Cabbar, “Aslında, sigara içme riski, içmeyen bir kadından yaklaşık 42 kilogram daha fazla kilolu olma riskine eşittir. Bununla birlikte, sigarayı bırakmakla risk 1 yıl sonra yarı yarıya azalır ve nihayetinde sigara içmeyenlerin riskine geri döner” ifadelerini kullandı.
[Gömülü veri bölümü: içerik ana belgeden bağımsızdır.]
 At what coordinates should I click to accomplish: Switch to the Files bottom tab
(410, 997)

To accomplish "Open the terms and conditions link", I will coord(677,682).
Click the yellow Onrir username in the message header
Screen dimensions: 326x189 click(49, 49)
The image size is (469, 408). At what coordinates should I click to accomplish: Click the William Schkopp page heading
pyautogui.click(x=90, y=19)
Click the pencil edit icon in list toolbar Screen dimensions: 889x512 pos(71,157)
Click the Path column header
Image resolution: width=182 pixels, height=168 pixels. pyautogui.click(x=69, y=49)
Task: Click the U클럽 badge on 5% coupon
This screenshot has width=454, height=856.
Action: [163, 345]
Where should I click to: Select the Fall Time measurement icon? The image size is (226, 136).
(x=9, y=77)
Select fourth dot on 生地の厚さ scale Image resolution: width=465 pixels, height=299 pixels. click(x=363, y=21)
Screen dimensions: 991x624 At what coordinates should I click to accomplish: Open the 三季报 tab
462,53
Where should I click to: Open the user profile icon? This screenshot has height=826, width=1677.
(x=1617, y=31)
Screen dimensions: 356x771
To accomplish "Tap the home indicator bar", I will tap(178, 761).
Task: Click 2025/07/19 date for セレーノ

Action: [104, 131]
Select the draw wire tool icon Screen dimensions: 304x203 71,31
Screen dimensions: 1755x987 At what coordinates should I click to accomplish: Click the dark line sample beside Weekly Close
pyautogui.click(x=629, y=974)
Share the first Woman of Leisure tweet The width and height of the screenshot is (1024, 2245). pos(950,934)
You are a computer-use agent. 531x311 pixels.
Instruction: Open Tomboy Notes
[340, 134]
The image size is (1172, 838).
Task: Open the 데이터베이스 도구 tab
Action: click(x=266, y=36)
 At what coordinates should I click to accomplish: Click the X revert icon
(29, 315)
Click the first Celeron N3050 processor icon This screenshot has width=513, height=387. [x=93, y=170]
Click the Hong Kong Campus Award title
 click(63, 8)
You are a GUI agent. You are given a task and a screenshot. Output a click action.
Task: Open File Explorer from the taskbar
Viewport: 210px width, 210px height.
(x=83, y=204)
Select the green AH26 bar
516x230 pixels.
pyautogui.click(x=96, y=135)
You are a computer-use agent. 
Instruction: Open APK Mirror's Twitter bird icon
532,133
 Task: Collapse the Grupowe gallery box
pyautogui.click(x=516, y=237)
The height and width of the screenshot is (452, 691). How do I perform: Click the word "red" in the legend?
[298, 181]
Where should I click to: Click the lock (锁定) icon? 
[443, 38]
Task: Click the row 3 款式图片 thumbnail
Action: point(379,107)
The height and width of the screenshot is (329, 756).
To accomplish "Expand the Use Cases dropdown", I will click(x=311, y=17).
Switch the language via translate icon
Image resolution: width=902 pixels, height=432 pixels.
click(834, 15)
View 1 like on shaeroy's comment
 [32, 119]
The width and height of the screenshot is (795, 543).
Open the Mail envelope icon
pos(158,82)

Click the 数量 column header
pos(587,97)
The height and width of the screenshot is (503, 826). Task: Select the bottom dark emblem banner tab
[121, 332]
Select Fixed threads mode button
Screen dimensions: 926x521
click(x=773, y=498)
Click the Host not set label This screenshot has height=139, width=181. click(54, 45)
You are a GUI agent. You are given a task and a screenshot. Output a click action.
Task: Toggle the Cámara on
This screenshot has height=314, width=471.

Hareket artıkça kalp hastalığı riski azalıyor
Kadınların yaşlandıkça, fiziksel olarak erkeklere göre daha az aktif hale geldiklerini ifade eden Doç. Dr. Cabbar, “Bu durum da kilo alımına katkıda bulunur. Diyabet ve hipertansiyon gelişimine zemin hazırlar. Ek olarak, menopoz ile östrojen üretiminin kesilmesiyle birlikte karın yağları artar bu da kalp damar hastalıkları riskini artırır. Bununla birlikte aktivite düzeyi ile kalp damar olaylarının görülme sıklığı arasında güçlü bir ters ilişki vardır” diye konuştu
Geleneksel risk faktörlerinin, kadınlarda kalp damar hastalıkları riskini olduğundan az gösterdiğini bilindiğini söyleyen Doç. Dr. Cabbar, bu ve diğer nedenlerden dolayı, araştırmaların bir kadının riskini daha iyi tanımlayabilen diğer yeni belirteçleri belirlemeye odaklandığını da sözlerini ekledi.